Читать «Лоскутный мандарин» онлайн - страница 211
Гаетан Суси
Дог. Лонг., апрель 1929 г.
Глава 8
Запоздалая волна палящей жары. Шесть дней зноя перед ледяным дождем и осенним воспалением легких. Солнце бьет сверху снопами пламени. В комнате Ксавье раскаленный воздух. Подручный без воды, без еды, почти без сознания, которое не имеет никакого отношения ко всем остальному. Он думал о Джеффе, о Пегги, лежащей в земле, о негритянке, которая напоила его сладковатым напитком, когда однажды на нем места живого не оставалось от кровоподтеков. Долгими часами нет сил пошевелить ногой, нет сил поднять руку. Вялая инородная масса вдавливала его всем своим весом в лежак. Он очнулся вместе с этим трупом, лежавшим в его кровати, вместе с этими бездыханными легкими, этими останками тел и душ, которые были его собственным телом, и тело это отчаянно цеплялось за жизнь. Это тело принадлежало ему почти в такой же степени, как, например, стены комнаты, планки собственной конструкции, самодельная жаровня. Это странное существо умирало, и поскольку он жил в его теле, все еще непостижимым образом продолжал в нем существовать, то, умирая, оно убивало и его. С неспешной неотвратимостью оно влекло его в небытие, не имеющее облика, не дающее ответов. К таким же руинам, как мир.

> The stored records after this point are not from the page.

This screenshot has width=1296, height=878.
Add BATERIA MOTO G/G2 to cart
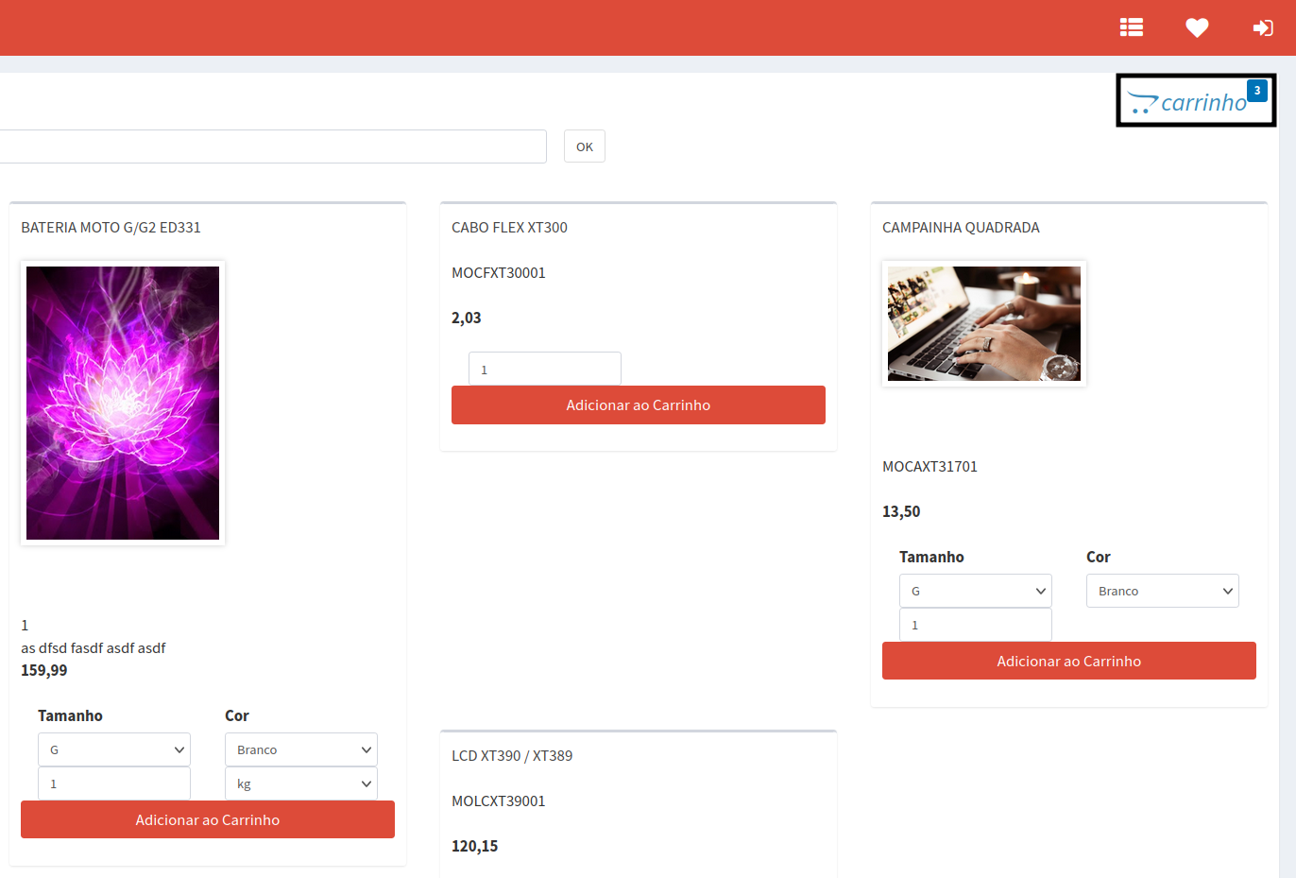point(207,819)
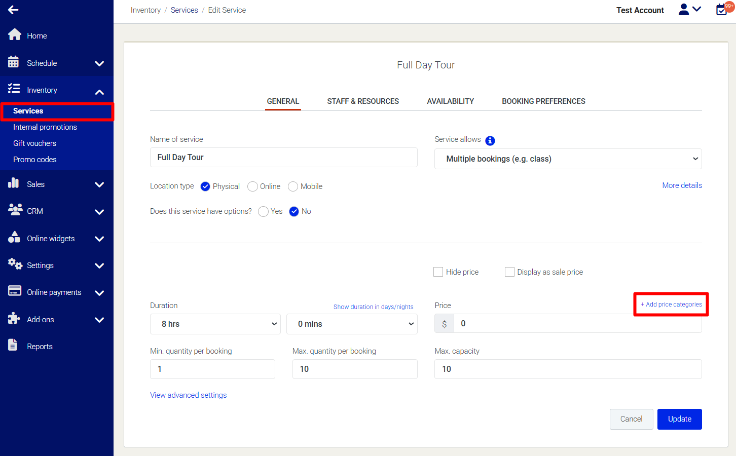Viewport: 736px width, 456px height.
Task: Switch to the Availability tab
Action: pos(450,101)
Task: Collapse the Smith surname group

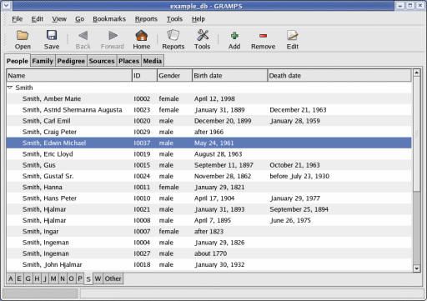Action: (10, 88)
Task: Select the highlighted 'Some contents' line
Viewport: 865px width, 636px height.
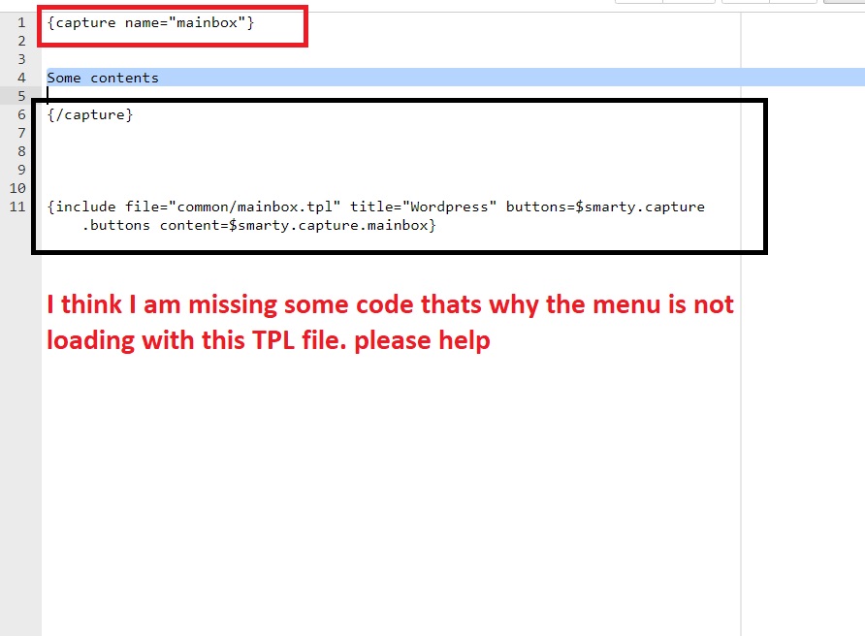Action: (103, 78)
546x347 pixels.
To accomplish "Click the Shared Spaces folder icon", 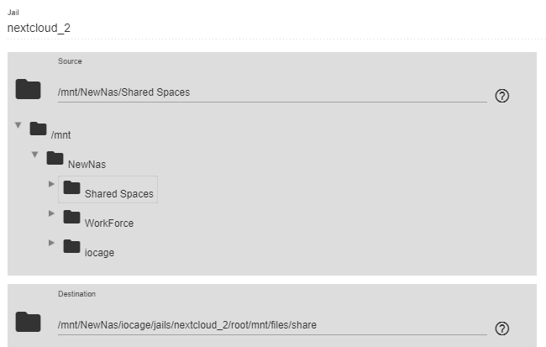I will 71,187.
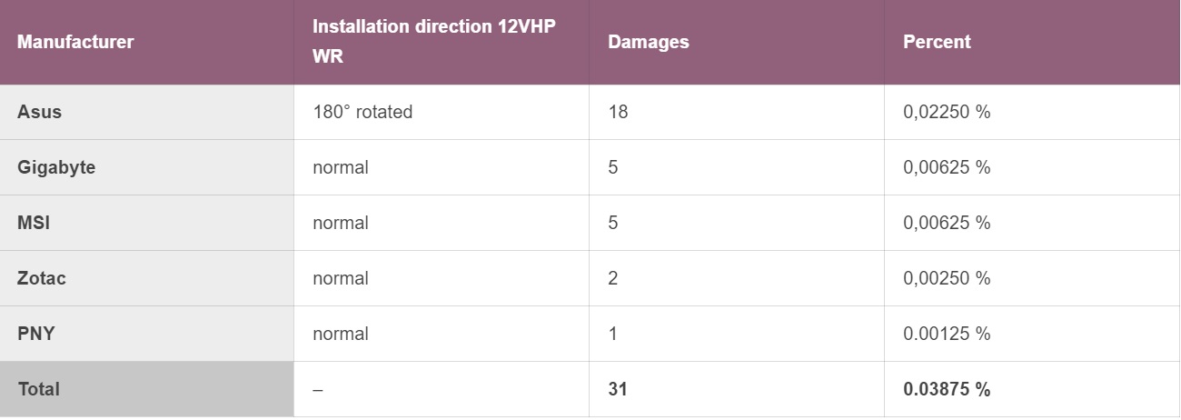Select the 0,02250 % percent cell
Viewport: 1181px width, 420px height.
[946, 112]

Временами существо это харкало кровью, даже сплюнуть которую у Ксавье не хватало теперь сил. Он держал во рту сгусток мерзкой слизи, которую через некоторое время вынужден был глотать. Значит, не смогла его плоть отделаться от чахотки. «Конец мне настал». Ну, и что, собственно говоря, из этого следует?
Что могло бы ждать его дальше? У него не было никаких желаний, и меньше всего ему хотелось продолжать тянуть эту лямку. Он подумал о том, что конец ничего не объяснит. Предсмертный опыт ничему не учит. В конце концов, стыдно существовать лишь ради того, чтобы только осознавать свое существование. Единственное, о чем просил подручный, было немного умиротворенности, немного спокойствия перед концом, перед тем, как совсем раствориться в бессознательности пустоты, которая уже явственно давала ему о себе знать.
Спокойствие и умиротворение, почему бы и нет? По субботам и воскресеньям во всем здании не стучал ни один молоток. Да, но дело было в другом: Страпитчакуда как с цепи сорвалась, удержу на нее никакого не было. (Как беззубая двуручная пила, которую тянут изо всех сил.) Она как одержимая кружилась в настоящем марафоне музыкальных номеров. Она задействовала весь арсенал своих неисчерпаемых возможностей – все ужимки, наряды, головокружительные прыжки и все остальное. Ее номера были до дерзости блистательными, ее буйный задор бил через край, а у подручного и капли энергии не осталось. Жизнь была прекрасна, неописуемо великолепна, она задиристо звала на подвиги, разбрасывая тысячи ярких искр вокруг скорбного смертного ложа, где Ксавье мучила непереносимая боль.
Спустилась ночь, страдания Ксавье продолжались. Нацепив на кончик носа роговые очки и вооружившись указкой, как истинный профессор, лягушка заунывно читала бесконечную лекцию по общей теории относительности, в мельчайших подробностях обосновывая тезис о том, что если позволить себе ряд допущений, тогда, конечно, точка зрения Эйнштейна метафизически не была несовместима с трансцендентальными принципами кантианской критики. Когда лягушка, наконец, высказала все, что у нее было сказать по этому поводу, она сменила пластинку и стала вычислять значения числа пи после запятой, пытаясь, по большому счету, обосновать свою точку зрения относительно их периодичности. Наконец, когда уже наступило утро, уперев лапки в бока и как Муссолини победоносно вскинув подбородок? она попрыгала через всю комнату с довольным взглядом. Она все внимательно рассмотрела – и бессмысленные разрушения, и полный разгром – с тщеславием завоевателя, любующегося результатами кровавой бойни, устроенной по его приказу.